Listening RoomThe Author Speaks

An Unquiet Mind

Listen*:



Transcript:

Reading I:

(From Touched with Fire: Manic-Depressive Illness and the Artistic Temperament ):

“It seems counterintuitive that severe depression or melancholy could be associated with artistic inspiration and productivity. The milder manic states and their fiery energies would seem at first thought to be more obviously linked. The extreme pain of the deeper melancholies and the gentler more reflective and solitary sides of the milder ones can be extremely important in the creative process, however. Hypomania and mania, those high energy, high voltage states characterized by elated or irritable mood, sleeping far less than usual, extremely reckless, impulsive behaviors, grandiosity, expansiveness; these hypomanic or mild manic moods often generate ideas and associations, propel contact with life and other people, induce frenzied energies and enthusiasms and cast an ecstatic, rather cosmic hue over life.

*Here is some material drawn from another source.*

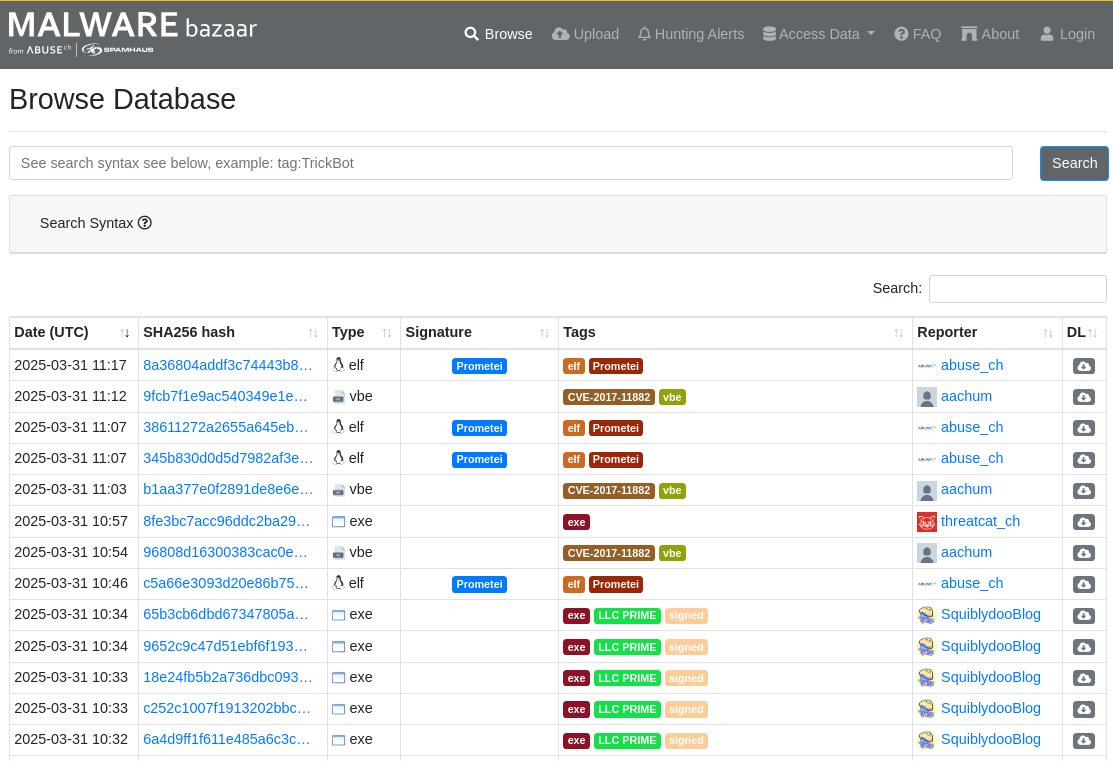Viewport: 1113px width, 761px height.
Task: Open the Upload page via the cloud icon
Action: [x=560, y=33]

“Melancholy, on the other hand, tends to force a slower pace, cools the ardor, and puts into perspective the thoughts, observations, and feelings generated during more enthusiastic moments. Mild depression can act as a ballast. It can also serve a critical editorial role for work produced in more fevered states. Depression prunes and sculpts, it also ruminates and ponders and ultimately subdues and focuses thoughts. It allows structuring at a detailed level of the more expansive patterns woven during mania.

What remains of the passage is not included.